Siamo veramente un paese di pecoroni smarriti? Sembrerebbe proprio di si, basta che qualcuno urli o ci dica all’orecchio che anche il nero è bianco, ed ecco che piano piano ci crediamo e lottiamo pure, perché alla fine pensiamo sia davvero così. Quello che sta succedendo in Abruzzo e precisamente a L’Aquila è a dir poco scandaloso. Non era mai successo prima d’ora che dopo un disastro, purtroppo naturale, come il terremoto dell’aprile 2009, le fasi del post fossero così sollecite e premurose. Per carità è giusto, ma non era mai successo prima che un Presidente del Consiglio stesse in pianta stabile sul luogo del sinistro a dare man forte alla Protezione Civile, alla Croce Rossa, ai Carabinieri, alla Guardia di Finanza, ai Sindaci, ai volontari e soprattutto alla gente disperata e impaurita.
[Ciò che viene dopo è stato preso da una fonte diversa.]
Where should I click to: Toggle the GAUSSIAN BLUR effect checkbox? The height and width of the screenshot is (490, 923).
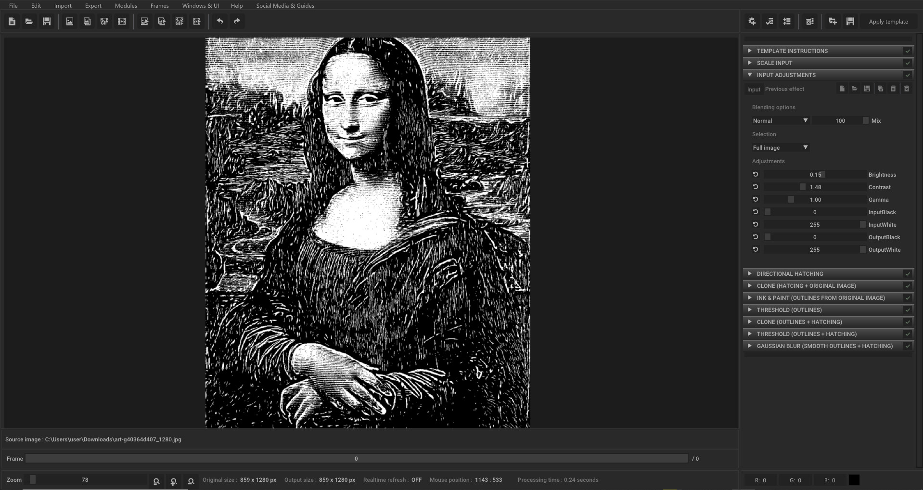tap(908, 346)
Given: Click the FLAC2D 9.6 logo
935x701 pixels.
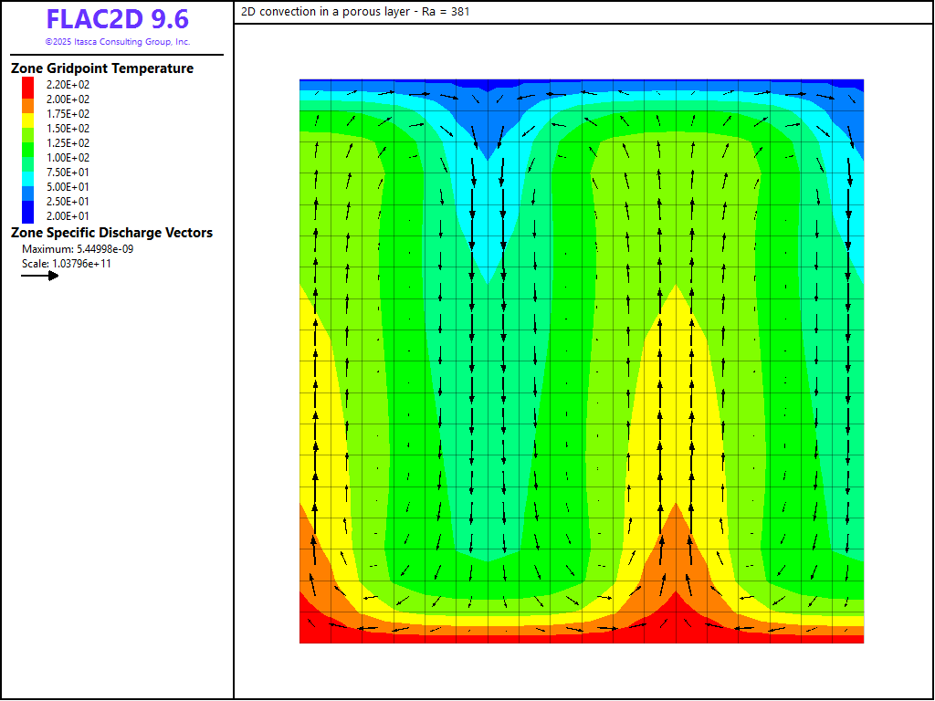Looking at the screenshot, I should coord(117,20).
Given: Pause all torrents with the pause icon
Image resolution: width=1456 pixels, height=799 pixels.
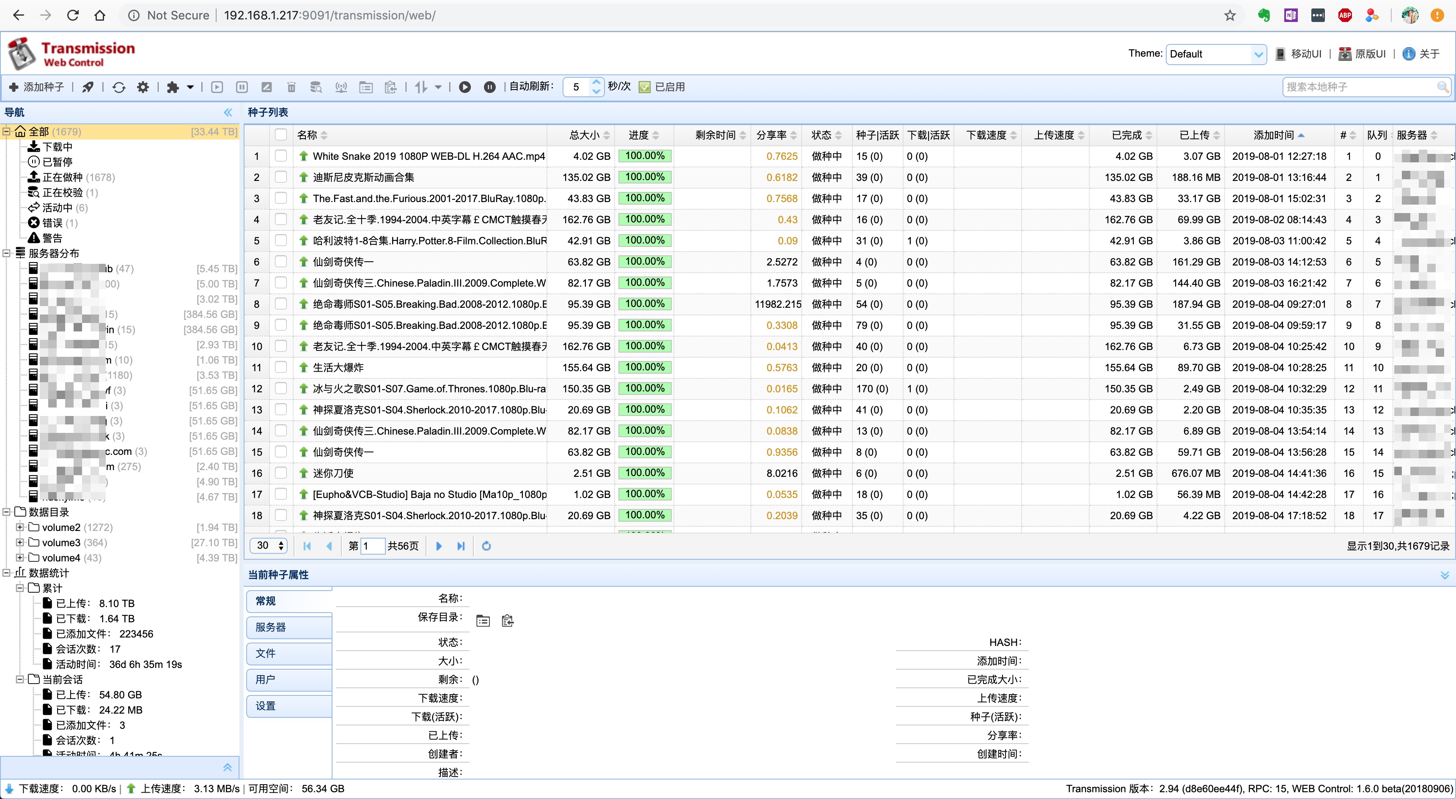Looking at the screenshot, I should 489,86.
Ma ha fatto molto di più, ha portato l’Abruzzo in una vetrina privilegiata, ha costruito un carro che è diventato sempre più lungo e pieno di gente che saltava su, di destra, di centro e di sinistra, perché sul carro del vincitore bisogna esserci! Dopo pochi mesi sono state consegnate le prime case, sono state inaugurati scuole e asili e la popolazione è ancora sorretta dallo Stato con alberghi, anche di lusso, residence e appartamenti messi a disposizione. Per carità nessuno si augura di subire un terremoto, perdere i propri cari, le proprie cose, ma purtroppo sono cose che succedono e di chi è la colpa? E allora cari aquilani basta piangersi addosso, tiratevi su le maniche e iniziate a darvi da fare, come hanno fatto in Campania, nel Friuli, in Sicilia, in Umbria. Non date più retta ai fomentatori, ai voltagabbana e prima di manifestare date uno sguardo alla vostra coscienza. Non fate come la Guzzanti che sputa liquami all’Italia con il suo docufilm o come chi dopo essere salito sul carro di Berlusconi lo ha poi pugnalarlo alle spalle, solo perché di colore politico diverso. Secondo me il Presidente Berlusconi ha solo sbagliato una cosa, quella di aver contrapposto la presidenza della Provincia de L’Aquila alla Stefania Pezzopane. Doveva lasciarle campo libero, fosse solo per quello che ha fatto per la sua gente.